[Action item] Below is some material. Set down exactly the line where "이기기 위한 공부3편(블랙잭) (1088, 1451)" appears and all lines after it, and stop at the last line.

[Provided records]

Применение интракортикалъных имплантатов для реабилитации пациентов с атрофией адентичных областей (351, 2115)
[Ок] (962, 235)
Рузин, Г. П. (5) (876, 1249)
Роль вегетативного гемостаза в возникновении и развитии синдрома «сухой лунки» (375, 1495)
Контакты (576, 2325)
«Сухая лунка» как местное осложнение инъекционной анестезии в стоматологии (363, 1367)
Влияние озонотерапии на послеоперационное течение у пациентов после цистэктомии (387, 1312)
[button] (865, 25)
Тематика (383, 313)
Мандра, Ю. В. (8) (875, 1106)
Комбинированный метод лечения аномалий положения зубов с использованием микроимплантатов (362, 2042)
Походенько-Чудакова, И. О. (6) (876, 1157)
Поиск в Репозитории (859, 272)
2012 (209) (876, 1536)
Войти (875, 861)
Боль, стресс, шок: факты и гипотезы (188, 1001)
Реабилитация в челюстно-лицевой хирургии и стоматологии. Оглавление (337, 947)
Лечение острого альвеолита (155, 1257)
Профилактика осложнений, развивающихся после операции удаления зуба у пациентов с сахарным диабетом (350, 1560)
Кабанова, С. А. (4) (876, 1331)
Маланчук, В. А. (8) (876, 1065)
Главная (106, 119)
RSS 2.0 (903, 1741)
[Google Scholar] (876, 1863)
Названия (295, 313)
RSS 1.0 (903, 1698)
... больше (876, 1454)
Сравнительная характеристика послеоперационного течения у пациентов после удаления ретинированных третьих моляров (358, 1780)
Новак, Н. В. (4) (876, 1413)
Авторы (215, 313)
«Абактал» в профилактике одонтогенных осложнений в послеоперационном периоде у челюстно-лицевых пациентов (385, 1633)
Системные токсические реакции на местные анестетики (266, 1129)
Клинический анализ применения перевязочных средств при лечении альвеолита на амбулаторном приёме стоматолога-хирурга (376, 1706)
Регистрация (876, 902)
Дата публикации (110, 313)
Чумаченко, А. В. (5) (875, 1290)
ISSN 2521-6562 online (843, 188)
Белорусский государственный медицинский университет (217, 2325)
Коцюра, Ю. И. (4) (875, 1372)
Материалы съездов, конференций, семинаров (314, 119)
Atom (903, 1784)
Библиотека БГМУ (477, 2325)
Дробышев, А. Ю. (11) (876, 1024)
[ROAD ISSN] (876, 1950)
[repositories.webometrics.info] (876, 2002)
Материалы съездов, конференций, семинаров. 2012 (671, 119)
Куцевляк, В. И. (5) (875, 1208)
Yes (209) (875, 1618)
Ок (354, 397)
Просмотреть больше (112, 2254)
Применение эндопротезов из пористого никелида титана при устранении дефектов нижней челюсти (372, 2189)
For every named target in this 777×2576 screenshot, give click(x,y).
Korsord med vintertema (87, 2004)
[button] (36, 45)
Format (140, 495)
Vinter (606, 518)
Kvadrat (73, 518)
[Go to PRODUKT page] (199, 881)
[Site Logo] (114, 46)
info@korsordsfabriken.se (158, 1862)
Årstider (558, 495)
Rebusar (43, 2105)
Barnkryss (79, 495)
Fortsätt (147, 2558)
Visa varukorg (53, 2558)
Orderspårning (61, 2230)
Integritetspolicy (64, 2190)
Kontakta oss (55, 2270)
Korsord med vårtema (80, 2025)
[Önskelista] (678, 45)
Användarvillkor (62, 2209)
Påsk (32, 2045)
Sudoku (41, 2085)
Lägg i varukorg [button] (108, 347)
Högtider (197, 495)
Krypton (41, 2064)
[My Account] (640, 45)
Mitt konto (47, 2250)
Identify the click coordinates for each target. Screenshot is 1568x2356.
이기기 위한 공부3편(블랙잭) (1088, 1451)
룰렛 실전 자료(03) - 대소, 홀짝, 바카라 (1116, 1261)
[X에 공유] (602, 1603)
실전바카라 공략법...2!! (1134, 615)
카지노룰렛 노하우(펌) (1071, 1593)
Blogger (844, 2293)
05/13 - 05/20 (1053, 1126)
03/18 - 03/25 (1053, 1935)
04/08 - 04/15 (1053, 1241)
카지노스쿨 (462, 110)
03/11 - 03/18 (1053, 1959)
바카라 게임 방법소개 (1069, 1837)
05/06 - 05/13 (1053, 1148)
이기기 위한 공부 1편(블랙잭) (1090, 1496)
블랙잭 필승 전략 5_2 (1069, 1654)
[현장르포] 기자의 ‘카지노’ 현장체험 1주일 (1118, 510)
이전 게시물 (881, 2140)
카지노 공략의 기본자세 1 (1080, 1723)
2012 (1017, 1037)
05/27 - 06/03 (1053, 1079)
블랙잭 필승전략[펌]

[Written answer]
이기기 위한 공부3편(블랙잭) (1088, 1451)
룰렛 실전 자료(03) - 대소, 홀짝, 바카라 (1116, 1261)
[X에 공유] (602, 1603)
실전바카라 공략법...2!! (1134, 615)
카지노룰렛 노하우(펌) (1071, 1593)
Blogger (844, 2293)
05/13 - 05/20 (1053, 1126)
03/18 - 03/25 (1053, 1935)
04/08 - 04/15 (1053, 1241)
카지노스쿨 (462, 110)
03/11 - 03/18 (1053, 1959)
바카라 게임 방법소개 (1069, 1837)
05/06 - 05/13 (1053, 1148)
이기기 위한 공부 1편(블랙잭) (1090, 1496)
블랙잭 필승 전략 5_2 (1069, 1654)
[현장르포] 기자의 ‘카지노’ 현장체험 1주일 (1118, 510)
이전 게시물 (881, 2140)
카지노 공략의 기본자세 1 (1080, 1723)
2012 (1017, 1037)
05/27 - 06/03 (1053, 1079)
블랙잭 필승전략[펌]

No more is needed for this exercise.